Même l’immobilisation de ses avions, le 2 octobre 2001, n’était pas nécessaire à cause d’un manque de liquidités.

Au plus tard à la fin de l’été 2000, le conseil d’administration savait que le trou financier était déjà de 4,5 milliards de francs suisses, a indiqué Ancillo Canepa, de la société de conseil.

Si un « management de crise professionnel » avait été mis en place et si des « conséquences personnelles » avaient été appliquées, les chances d’un sauvetage auraient été bien meilleures, a-t-il affirmé lors de la présentation du rapport.

L’immobilisation de la flotte, donnant l’image d’une société prise à la gorge, apparaît également sous un jour différent. « Immédiatement avant l’annonce des demandes de sursis concordataires, des paiements de l’ordre de grandeur de 150 millions de FS, qui n’étaient pas indispensables pour la continuation des affaires, ont été ordonnés et exécutés fin septembre 2001 », notent les experts d’Ernst & Young.

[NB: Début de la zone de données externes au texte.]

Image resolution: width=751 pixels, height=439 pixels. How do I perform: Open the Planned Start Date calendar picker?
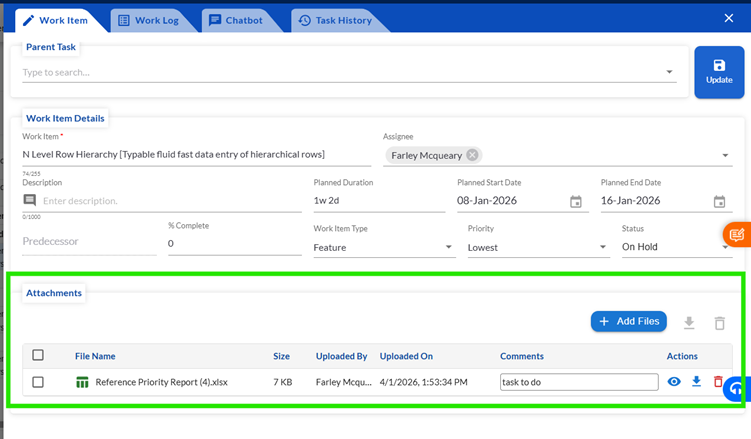pos(576,202)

Dans leur rapport de 530 pages, accompagné d’un document détaillé de 2800 pages, ils concluent que ces liquidités auraient pu être « utilisées efficacement pour le maintien du trafic aérien ».

A ce stade, l’action de la Confédération (Etat fédéral) n’apparaissait donc pas comme nécessaire. Or, « le conseil d’administration et le management ont fait confiance jusqu’au bout au soutien provenant de l’extérieur (Confédération, banques, conseillers) au lieu d’engager eux-mêmes à temps les mesures d’assainissement nécessaires et de se préparer à différents scénarios de crise », déplorent les experts.

Il s’ensuit toute une série de lacunes à charge des responsables de la compagnie, avant mais aussi durant l’ère de Mario Corti, notamment l’absence de mise en place d’un management de crise.

« Les personnes-clés étaient peu familières avec les conditions de base juridiques de la crise qui a surgi et ont omis de prendre les mesures nécessaires à temps. »

Le rapport tire en outre bilan accusateur de la stratégie du « chasseur » qui a conduit le groupe à racheter des canards boiteux du transport européen. Des erreurs fondamentales ont été commises lors de l’acquisition de ces compagnies françaises, allemandes et belges qui devaient encore être assainies alors que le risque financier était entièrement endossé par le groupe Swissair.

Dès 1999, les comptes du groupe ne « présentaient pas de façon correcte la situation économique et financière de SAirGroup. Dans les comptes annuels 2000, de nouveaux engagements de garantie de 1,1 milliard de FS n’ont pas été indiqués comme engagements éventuels », a constaté Ernst & Young.

Autrement dit la compagnie, qui avait utilisé des stratagèmes pour détourner la réglementation européenne sur les compagnies aériennes, a manipulé ses comptes pour ne pas se trahir.

En réaction à ce rapport, la Confédération a salué « le grand travail accompli » pour déterminer les conditions dans lesquelles la débâcle a eu lieu. Mais elle ne formule pas d’appréciation d’ordre juridique.

Le document fait à présent l’objet d’une analyse détaillée de la part de la Confédération. Quant à d’éventuelles procédures en responsabilité, la décision relève en premier lieu des organes de liquidation et des organes de faillite. Dès l’octroi d’un concordat ou l’ouverture éventuelle d’une faillite, ces organes prendront les décisions qui s’imposent, a précisé le ministère des Finances.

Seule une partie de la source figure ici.